— SELECTED EXCERPT —
⁂

Reducing Psychological Harm from Traumatic Events Among Children and Adolescents: Cognitive-Behavioral Therapy (Individual and Group)
Cognitive-behavioral therapy (CBT) is used to reduce psychological harm among children and adolescents who have psychological symptoms resulting from exposure to traumatic events. Therapists administer CBT individually or in a group, and treatment may be accompanied by therapy sessions for or with parents.
A traumatic event is one in which a person experiences or witnesses actual or threatened death or serious injury, or a threat to the physical integrity of self or others. Trauma may take the form of single or repeated events that are natural or human-made (e.g., tsunami or bombing) and intentional or unintentional (e.g., rape versus car crashes or severe illness). Traumatic exposures may have only temporary effects or result in no apparent harm. However, traumatic exposures may result in psychological harm and lead to long term health consequences.
Summary of Task Force Recommendations and Findings
The Community Preventive Services Task Force recommends individual cognitive-behavioral therapy (CBT) and group CBT for symptomatic youth who have been exposed to traumatic events based on strong evidence of effectiveness in reducing psychological harm.
About the Intervention
- CBT is often administered by doctoral-level professionals or other clinicians with graduate degrees, such as social workers.

⁂

— SET OF TASKS —
[A] According to the trauma therapy summary, which body recommends individual and group CBT for symptomatic youth exposed to traumatic events?
[B] List every example of a traumatic event that the trauma therapy summary names.
[C] Using the trauma therapy summary, state whether each statement agrees with it, and quote the words that decide each case.
(i) CBT treatment may be accompanied by therapy sessions for or with parents.
(ii) Traumatic exposures always cause lasting psychological harm.
(iii) Only doctoral-level professionals administer CBT.
The material that follows comes from a separate source and is unrelated to the trauma therapy summary.

— LISTED ENTRIES —
⁂

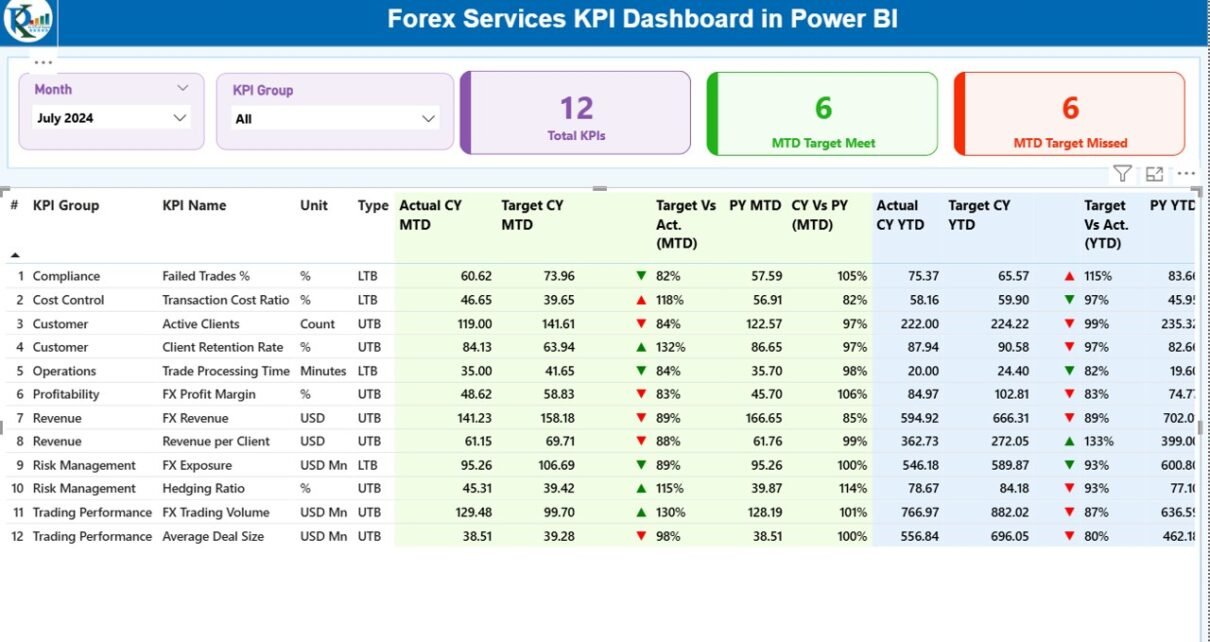Click the Actual CY MTD column header
Screen dimensions: 1210x642
point(431,215)
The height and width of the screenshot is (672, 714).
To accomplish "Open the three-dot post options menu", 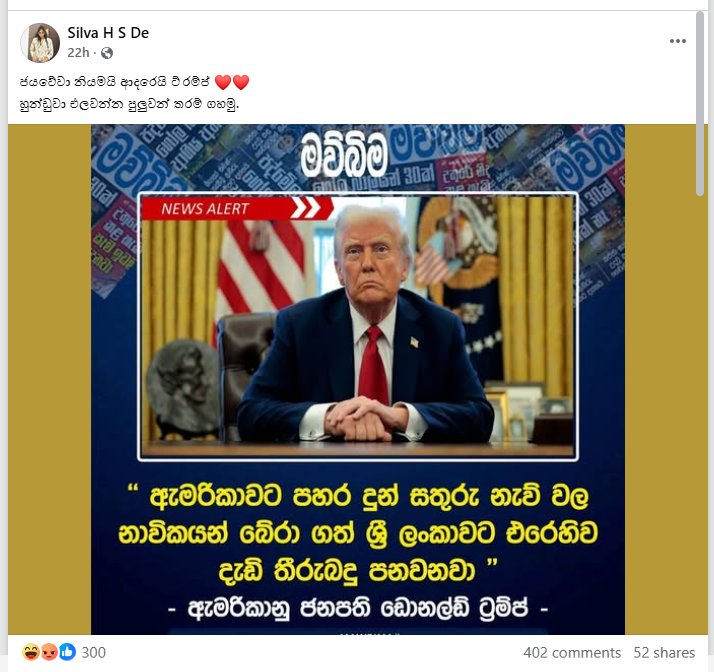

⁂

— RESULTS OF THE EXERCISE —
[A] The Community Preventive Services Task Force.

[B] Tsunami, bombing, rape, car crashes, severe illness

[C]
(i) Yes: "treatment may be accompanied by therapy sessions for or with parents"
(ii) No: "Traumatic exposures may have only temporary effects or result in no apparent harm."
(iii) No: "CBT is often administered by doctoral-level professionals or other clinicians with graduate degrees, such as social workers."